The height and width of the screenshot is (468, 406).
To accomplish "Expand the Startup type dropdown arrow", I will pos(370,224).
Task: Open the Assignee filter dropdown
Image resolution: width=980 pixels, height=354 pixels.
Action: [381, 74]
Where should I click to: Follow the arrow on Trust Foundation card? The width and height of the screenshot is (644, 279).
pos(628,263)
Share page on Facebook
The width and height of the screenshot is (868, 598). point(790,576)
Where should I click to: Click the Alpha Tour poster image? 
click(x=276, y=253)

...

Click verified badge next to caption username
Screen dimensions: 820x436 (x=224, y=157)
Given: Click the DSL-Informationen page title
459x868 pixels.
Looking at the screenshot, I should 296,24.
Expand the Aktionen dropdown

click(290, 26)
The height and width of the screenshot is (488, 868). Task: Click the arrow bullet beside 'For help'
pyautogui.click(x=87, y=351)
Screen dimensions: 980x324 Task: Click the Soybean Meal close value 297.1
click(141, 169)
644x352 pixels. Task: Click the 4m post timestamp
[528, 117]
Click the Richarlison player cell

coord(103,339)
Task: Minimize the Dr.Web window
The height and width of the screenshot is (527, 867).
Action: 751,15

--

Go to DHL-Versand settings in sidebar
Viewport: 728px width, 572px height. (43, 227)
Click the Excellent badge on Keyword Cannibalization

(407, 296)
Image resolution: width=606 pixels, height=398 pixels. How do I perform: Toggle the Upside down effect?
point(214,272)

◆ WHAT IS BEING ASKED
Return only the stretch of the material above from the line holding "Expand the Aktionen dropdown" through the line holding "Task: Minimize the Dr.Web window", copied exactly.

◆ RESULT
Expand the Aktionen dropdown

click(290, 26)
The height and width of the screenshot is (488, 868). Task: Click the arrow bullet beside 'For help'
pyautogui.click(x=87, y=351)
Screen dimensions: 980x324 Task: Click the Soybean Meal close value 297.1
click(141, 169)
644x352 pixels. Task: Click the 4m post timestamp
[528, 117]
Click the Richarlison player cell

coord(103,339)
Task: Minimize the Dr.Web window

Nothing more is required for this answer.